## TASK DETAILS
Copy each line of the listing below that contains the string "Spedisci", matching case exactly.

## MATERIAL FOR THIS TASK
+--
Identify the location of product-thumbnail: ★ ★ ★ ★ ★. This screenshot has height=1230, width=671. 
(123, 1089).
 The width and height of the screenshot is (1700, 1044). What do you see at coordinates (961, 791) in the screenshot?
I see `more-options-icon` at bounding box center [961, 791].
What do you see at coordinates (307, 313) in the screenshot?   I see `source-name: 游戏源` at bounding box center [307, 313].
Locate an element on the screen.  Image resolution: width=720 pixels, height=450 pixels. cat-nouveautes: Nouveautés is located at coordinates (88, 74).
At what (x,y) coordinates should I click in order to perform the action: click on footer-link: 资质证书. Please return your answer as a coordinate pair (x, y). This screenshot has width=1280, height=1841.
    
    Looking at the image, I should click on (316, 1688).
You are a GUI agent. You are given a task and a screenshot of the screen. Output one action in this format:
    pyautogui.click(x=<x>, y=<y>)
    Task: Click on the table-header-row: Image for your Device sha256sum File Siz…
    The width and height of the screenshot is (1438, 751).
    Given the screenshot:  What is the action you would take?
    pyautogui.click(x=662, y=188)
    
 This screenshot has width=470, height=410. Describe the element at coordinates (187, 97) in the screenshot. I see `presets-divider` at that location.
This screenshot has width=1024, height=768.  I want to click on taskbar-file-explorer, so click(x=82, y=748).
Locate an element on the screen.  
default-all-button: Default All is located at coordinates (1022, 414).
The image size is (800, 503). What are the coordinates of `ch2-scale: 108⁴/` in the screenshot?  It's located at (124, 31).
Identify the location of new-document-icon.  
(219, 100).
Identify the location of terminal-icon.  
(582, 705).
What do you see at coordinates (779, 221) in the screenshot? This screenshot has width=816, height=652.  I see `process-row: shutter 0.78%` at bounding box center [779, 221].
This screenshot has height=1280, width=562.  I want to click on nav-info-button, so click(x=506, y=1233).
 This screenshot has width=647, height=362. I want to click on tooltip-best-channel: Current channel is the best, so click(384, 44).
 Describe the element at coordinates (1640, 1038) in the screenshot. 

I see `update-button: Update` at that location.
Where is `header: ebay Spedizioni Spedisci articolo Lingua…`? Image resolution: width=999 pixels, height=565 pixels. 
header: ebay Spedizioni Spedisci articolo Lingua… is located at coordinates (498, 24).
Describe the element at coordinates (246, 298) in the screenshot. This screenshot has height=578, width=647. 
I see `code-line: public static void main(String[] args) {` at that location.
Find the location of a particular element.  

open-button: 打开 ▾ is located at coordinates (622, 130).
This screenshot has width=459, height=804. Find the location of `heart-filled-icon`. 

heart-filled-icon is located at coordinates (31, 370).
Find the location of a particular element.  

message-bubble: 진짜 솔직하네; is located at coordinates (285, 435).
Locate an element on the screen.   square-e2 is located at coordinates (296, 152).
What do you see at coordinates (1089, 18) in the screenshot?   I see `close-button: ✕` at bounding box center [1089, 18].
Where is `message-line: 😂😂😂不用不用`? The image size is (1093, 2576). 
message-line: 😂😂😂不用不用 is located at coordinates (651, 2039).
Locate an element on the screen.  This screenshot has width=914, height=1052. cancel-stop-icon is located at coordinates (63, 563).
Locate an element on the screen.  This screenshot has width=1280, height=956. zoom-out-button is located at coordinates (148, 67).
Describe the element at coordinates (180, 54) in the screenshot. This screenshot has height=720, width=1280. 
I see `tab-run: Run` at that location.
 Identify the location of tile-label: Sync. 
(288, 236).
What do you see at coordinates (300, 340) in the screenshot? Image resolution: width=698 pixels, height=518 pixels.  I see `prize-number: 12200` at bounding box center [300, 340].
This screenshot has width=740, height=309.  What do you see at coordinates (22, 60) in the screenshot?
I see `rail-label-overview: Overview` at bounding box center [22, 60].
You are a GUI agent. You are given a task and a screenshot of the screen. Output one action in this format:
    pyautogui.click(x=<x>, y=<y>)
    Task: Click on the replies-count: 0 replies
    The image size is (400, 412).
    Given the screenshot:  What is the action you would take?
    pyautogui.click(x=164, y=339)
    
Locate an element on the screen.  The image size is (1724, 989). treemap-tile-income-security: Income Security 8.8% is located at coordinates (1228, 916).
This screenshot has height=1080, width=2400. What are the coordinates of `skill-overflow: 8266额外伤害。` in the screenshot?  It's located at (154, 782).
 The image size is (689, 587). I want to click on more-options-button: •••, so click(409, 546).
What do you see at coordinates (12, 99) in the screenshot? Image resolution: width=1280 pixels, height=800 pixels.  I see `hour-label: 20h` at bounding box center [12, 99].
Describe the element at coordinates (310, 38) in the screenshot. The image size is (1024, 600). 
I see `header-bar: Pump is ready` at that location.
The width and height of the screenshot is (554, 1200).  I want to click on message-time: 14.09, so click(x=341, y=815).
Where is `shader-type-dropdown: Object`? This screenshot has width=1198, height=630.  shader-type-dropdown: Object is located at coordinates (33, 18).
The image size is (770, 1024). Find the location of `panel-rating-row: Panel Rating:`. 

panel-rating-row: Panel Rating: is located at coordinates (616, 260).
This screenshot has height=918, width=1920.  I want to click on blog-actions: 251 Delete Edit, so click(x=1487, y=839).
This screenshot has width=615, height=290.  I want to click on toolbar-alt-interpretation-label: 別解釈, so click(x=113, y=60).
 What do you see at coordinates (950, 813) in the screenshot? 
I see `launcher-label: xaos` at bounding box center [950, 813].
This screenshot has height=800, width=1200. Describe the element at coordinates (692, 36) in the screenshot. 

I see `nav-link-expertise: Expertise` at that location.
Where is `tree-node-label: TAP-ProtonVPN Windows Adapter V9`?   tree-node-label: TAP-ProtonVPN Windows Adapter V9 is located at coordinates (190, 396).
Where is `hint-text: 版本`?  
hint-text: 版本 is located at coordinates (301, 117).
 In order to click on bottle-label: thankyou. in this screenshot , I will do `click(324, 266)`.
+--
## REPLY
Where is `header: ebay Spedizioni Spedisci articolo Lingua…`? Image resolution: width=999 pixels, height=565 pixels. 
header: ebay Spedizioni Spedisci articolo Lingua… is located at coordinates (498, 24).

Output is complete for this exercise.